耳小骨の再建について教えて下さい

【質問】10才になる息子が先天性真珠腫の手術を受けましたが、既にアブミ骨の殆ど全てと、キヌタ骨の大半が真珠腫によって破壊されていることが判明しました。その時の手術では、真珠腫の摘出を行い、再発の恐れもあることから、伝音再建のための手術は半年から一年後に行うということになりました。

耳小骨の大半が消失してしまっているため、寸法が足りない分は、「ヒト(他人)の耳小骨(アルコール漬け)」を使うと医師から言われています。文献によりますと、「患者本人の耳の軟骨」を使って伝音再建する方法や、「セラミック人工耳小骨」を使う方法を採用している病院もありますが、それぞれの長所・短所はなんなのでしょうか?もし、メリットばかりで、リスクのない方法があれば、全ての医師がその方法を採用するはずで、3つもの方法があるからには、一長一短があるからだと思うのです。
本人の耳の軟骨」と「ヒト耳小骨」では、どの程度聴力回復に差があるのでしょうか?
ヒト耳小骨」は本当に安全なのでしょうか?ヤコブ病などの感染原因になるのではないかと心配です。
セラミック」は拒絶反応を起こし易いとも聞きますが、「ヒト耳小骨」はそんなことはないのでしょうか?
本人の歯を加工して耳小骨として使うことは出来ないのでしょうか?

【回答】仰るとおり、どれも一長一短があります。素材そのものの問題もありますが、手術創との関連も考慮しなければならない問題です。私自身はあまり専門でないので、第一線で活躍している専門医の意見を聞いてから、ご返事します。

(文責:渡辺耳鼻咽喉科 渡邉忠彦)

【専門医の意見】同種材料(ヒトの耳小骨)についてですが、一般の耳鼻科医は使用していない材料です。しかし、兵庫医大で行われているようで、報告があります。その資料からみるとホルマリン処理されていて、ホルムアルデヒド、エチレンオキサイドガス滅菌、凍結されているということです。その資料では適切な処理がされていれば細菌、virusなどの感染のおそれはないと書いてありますが、自分自身使用してないので不明です。

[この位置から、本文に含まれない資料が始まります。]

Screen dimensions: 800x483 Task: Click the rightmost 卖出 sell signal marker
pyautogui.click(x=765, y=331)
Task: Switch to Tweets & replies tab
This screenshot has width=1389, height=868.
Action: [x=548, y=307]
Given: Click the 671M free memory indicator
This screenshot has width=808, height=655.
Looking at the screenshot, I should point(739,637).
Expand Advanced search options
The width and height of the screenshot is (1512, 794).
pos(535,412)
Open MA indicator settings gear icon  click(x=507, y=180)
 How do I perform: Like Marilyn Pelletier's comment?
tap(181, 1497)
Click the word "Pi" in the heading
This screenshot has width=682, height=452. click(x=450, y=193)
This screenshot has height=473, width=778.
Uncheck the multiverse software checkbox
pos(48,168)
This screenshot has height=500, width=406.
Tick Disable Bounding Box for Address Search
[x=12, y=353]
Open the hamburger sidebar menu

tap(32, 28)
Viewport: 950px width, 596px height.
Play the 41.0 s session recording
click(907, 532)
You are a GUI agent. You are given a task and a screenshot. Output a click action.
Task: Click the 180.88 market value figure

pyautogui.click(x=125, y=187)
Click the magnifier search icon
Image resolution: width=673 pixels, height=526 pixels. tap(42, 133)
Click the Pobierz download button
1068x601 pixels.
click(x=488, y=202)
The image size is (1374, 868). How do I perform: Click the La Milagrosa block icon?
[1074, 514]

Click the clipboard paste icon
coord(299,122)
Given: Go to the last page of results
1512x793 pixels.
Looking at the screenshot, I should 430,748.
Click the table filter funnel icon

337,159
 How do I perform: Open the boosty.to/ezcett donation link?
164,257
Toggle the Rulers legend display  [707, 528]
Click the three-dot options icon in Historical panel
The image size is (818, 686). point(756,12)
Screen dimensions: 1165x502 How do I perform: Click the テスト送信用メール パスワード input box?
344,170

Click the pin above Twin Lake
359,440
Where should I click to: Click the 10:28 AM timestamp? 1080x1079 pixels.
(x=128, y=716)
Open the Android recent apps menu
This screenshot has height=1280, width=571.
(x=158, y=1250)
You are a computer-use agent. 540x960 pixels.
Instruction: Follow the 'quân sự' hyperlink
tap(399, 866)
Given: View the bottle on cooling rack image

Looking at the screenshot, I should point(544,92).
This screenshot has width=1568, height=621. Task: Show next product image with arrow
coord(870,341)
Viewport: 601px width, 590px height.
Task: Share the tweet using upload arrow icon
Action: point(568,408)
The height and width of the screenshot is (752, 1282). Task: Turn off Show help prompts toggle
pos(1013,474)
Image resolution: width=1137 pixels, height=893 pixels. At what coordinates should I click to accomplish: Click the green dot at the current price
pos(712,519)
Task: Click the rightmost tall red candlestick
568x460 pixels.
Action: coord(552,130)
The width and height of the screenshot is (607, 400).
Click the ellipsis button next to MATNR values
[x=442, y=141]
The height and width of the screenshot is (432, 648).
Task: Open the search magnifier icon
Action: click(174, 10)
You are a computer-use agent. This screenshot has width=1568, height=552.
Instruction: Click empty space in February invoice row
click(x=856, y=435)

人工材料(セラミック)は使用している施設は多いです。しかし、一般に耳小骨再建には残存自家耳小骨または側頭骨骨片、軟骨(耳介または耳珠)を使用する施設が多いと思います。人工耳小骨の長所は形状がそれ用に製作してあるため、形態を整える必要がない。この患児の場合ではアブミ骨の上部構造が消失しているので、先の細いコルメラ(柱)を立てる必要があり、再建材料もこのような形態に整える必要があります。欠点は異物であることです。すなわち排泄されることがある。異物反応の少ない材料から出来ており、排泄防止に色々工夫をしておりますが、排泄される懸念はあります。異物をいれるということ、排泄される可能性が少しはあるという点が、他に使用材料が選択できる場合は使われない理由と思います。私も第一選択とはしていません。しかし、形状が安定しているという点が何よりも魅力です。

骨片もよく用いられる材料です。長所としては形成しやすいことが挙げられると思いますが、私は使用してないので印象は不明ですが、骨片を外耳道の再建に使用することは多く場合によっては萎縮したり、吸収されます。耳小骨に使用した場合のこの点については文献によりそうでないと意見もあり、意見がわかれています。

軟骨ですがこれも良く用います。私は特に好んで使用します。形成しやすく採取しやすい。欠点としては人工の材料ほどは形態は整わないので、アブミ骨につける部分に工夫が必要であったり、アブミ骨上部構造がないときには形態を慎重に作成する必要があります。また長期的にみるとこれも吸収されるという意見もありますが、安定しているという意見もあり、意見がわかれます。

いずれにせよ長所、短所があります。成績は実は大きく変わりません。軟骨でもなれていれば人工のものと聴力改善の差はありません。施設により使用頻度の差、慣れがありますので、その施設のよく使われているもので良いと思います。

最後に自分の歯を使用するのはこれまで聞いたことはありません。これも何らかの処理をしないと細菌を中耳に持ち込んではいけないでしょう。形態を整えても安定していないといけませんので、この点は削ったことがないので不明です。